▸ Requirement: Where the lines below hold images, skip those and copy every word exactly.

___ The input

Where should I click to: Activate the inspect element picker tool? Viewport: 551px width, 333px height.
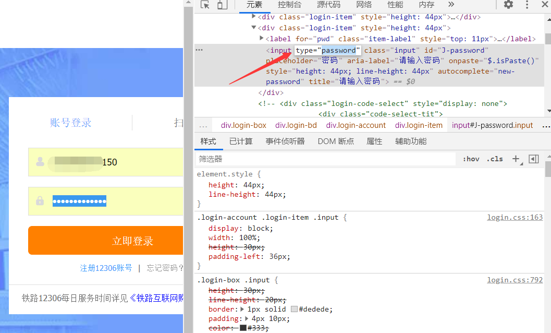click(x=205, y=5)
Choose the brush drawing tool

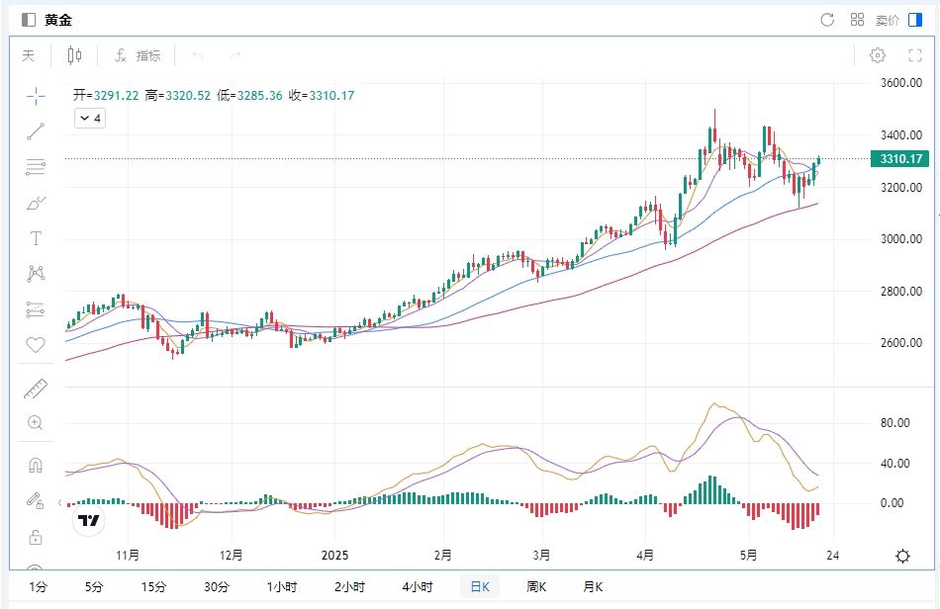pyautogui.click(x=36, y=204)
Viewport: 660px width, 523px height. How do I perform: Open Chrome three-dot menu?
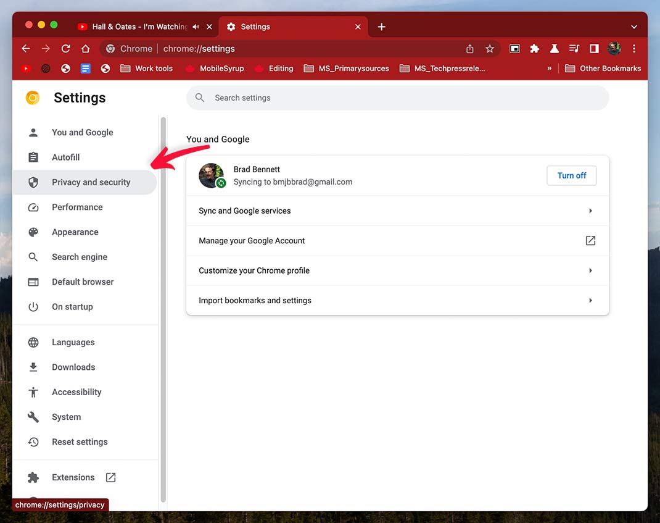tap(634, 49)
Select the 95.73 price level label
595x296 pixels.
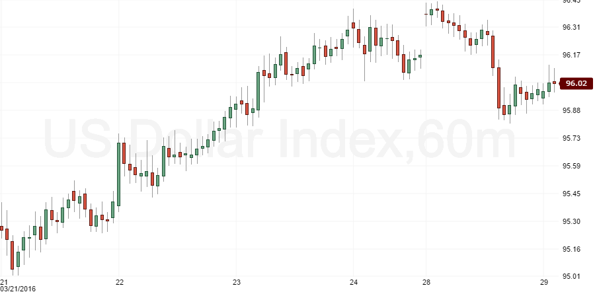(571, 138)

______

▸ Response area:
Where should I click to: Activate the inspect element picker tool? Viewport: 551px width, 333px height.
click(x=205, y=5)
Choose the brush drawing tool

pyautogui.click(x=36, y=204)
Viewport: 660px width, 523px height. How do I perform: Open Chrome three-dot menu?
tap(634, 49)
Select the 95.73 price level label
595x296 pixels.
(571, 138)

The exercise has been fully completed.